--- BEGIN RECORDS PROVIDED ---

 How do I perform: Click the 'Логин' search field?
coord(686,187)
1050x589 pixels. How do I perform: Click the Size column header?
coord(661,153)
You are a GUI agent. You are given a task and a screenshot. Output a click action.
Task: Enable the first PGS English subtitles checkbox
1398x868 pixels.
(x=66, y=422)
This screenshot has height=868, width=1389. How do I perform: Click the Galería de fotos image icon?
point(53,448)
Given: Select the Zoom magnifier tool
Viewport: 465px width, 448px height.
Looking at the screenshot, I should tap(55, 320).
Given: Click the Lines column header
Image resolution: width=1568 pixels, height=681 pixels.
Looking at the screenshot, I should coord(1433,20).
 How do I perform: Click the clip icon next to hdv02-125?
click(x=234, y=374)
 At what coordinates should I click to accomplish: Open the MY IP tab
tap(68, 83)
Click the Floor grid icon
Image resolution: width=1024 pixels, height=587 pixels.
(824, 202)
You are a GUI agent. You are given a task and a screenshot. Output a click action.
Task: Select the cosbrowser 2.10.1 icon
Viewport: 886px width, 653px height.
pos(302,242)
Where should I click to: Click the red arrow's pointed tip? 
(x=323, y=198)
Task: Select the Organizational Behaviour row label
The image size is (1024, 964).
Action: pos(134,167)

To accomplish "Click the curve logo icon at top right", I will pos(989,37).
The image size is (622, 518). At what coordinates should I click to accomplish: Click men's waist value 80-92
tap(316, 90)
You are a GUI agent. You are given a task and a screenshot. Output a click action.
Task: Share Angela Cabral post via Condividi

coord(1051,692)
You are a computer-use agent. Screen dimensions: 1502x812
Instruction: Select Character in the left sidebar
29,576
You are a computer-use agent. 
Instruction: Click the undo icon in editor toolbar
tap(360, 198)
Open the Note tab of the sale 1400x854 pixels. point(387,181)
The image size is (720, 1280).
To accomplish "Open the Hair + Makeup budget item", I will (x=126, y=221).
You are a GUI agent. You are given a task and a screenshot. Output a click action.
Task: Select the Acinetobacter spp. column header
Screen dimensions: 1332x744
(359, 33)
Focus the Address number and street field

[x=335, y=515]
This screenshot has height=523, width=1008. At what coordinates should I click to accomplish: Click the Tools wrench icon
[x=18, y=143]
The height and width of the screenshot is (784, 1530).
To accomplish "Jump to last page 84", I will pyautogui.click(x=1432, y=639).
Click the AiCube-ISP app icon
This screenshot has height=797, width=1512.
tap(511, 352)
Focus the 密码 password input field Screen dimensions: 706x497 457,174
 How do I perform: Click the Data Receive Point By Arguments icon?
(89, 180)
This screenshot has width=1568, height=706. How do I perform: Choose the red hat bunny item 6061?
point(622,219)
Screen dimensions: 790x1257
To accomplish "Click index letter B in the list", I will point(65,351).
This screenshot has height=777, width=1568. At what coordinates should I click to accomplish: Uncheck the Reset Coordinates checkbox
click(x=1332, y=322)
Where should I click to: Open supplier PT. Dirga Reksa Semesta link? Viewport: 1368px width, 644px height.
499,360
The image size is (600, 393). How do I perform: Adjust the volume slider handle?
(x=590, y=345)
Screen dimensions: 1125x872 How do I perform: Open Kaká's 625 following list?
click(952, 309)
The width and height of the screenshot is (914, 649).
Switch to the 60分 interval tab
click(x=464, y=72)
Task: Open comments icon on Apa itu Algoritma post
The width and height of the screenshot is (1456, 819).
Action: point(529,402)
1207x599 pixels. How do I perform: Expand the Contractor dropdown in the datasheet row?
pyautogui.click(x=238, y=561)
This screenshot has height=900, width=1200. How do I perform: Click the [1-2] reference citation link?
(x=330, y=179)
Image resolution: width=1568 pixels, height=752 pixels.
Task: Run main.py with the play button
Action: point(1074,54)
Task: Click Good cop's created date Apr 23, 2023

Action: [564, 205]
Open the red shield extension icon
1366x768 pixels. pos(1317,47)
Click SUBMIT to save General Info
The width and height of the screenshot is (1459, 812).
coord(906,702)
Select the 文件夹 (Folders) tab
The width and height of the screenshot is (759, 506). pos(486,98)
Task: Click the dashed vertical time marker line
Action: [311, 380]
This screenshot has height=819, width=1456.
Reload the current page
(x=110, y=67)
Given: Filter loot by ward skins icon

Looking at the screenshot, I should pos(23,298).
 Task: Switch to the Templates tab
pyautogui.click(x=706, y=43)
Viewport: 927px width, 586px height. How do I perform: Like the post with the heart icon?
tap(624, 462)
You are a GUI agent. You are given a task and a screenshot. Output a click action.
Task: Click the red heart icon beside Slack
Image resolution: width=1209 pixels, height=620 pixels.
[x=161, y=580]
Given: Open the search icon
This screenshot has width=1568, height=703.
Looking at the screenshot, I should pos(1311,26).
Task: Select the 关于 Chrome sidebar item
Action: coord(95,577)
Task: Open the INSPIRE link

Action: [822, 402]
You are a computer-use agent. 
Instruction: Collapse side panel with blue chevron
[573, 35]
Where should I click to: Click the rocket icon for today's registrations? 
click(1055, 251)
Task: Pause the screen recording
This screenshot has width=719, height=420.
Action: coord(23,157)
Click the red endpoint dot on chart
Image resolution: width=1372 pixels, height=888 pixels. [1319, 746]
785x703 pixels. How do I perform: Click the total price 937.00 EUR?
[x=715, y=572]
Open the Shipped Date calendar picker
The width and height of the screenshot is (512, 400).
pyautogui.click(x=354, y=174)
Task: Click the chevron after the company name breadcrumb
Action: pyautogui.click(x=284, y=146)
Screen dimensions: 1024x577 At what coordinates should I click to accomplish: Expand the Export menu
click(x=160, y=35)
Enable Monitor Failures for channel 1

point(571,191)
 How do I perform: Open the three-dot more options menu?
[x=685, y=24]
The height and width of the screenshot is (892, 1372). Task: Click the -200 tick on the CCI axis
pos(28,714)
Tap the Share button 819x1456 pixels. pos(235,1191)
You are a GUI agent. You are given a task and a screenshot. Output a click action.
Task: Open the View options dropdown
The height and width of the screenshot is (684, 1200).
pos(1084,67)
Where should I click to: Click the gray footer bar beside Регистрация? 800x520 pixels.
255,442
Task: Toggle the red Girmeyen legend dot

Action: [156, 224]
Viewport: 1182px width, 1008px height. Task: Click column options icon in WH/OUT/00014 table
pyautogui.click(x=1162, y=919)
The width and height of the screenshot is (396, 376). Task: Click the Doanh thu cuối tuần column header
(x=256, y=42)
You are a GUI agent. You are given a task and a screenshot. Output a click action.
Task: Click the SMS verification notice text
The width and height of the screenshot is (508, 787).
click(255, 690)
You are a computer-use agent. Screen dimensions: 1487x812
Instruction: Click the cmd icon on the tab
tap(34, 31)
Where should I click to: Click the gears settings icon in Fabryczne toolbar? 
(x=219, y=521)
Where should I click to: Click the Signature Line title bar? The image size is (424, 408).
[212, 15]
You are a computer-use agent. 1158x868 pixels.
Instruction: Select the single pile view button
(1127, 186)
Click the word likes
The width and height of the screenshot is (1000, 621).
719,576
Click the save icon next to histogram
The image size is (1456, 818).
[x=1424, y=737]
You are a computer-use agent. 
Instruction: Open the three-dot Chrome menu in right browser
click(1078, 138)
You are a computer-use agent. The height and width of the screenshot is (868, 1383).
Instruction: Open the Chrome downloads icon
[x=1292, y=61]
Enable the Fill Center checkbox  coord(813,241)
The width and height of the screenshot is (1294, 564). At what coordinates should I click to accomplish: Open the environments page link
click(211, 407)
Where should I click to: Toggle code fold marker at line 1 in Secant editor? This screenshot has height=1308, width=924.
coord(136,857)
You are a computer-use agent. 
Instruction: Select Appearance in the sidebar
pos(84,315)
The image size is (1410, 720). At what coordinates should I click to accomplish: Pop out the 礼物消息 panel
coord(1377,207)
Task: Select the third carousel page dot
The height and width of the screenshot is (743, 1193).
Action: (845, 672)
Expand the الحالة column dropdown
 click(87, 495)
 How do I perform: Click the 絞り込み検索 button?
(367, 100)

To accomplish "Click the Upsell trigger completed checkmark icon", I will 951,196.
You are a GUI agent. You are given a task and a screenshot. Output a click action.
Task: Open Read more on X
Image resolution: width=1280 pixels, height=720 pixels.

--- END RECORDS PROVIDED ---

_WHAT YOU WILL DO_. Report each line in the data above that contains the word "search", copying every such line in full.

_REPLY TO THE EXERCISE_.
 How do I perform: Click the 'Логин' search field?
Given: Open the search icon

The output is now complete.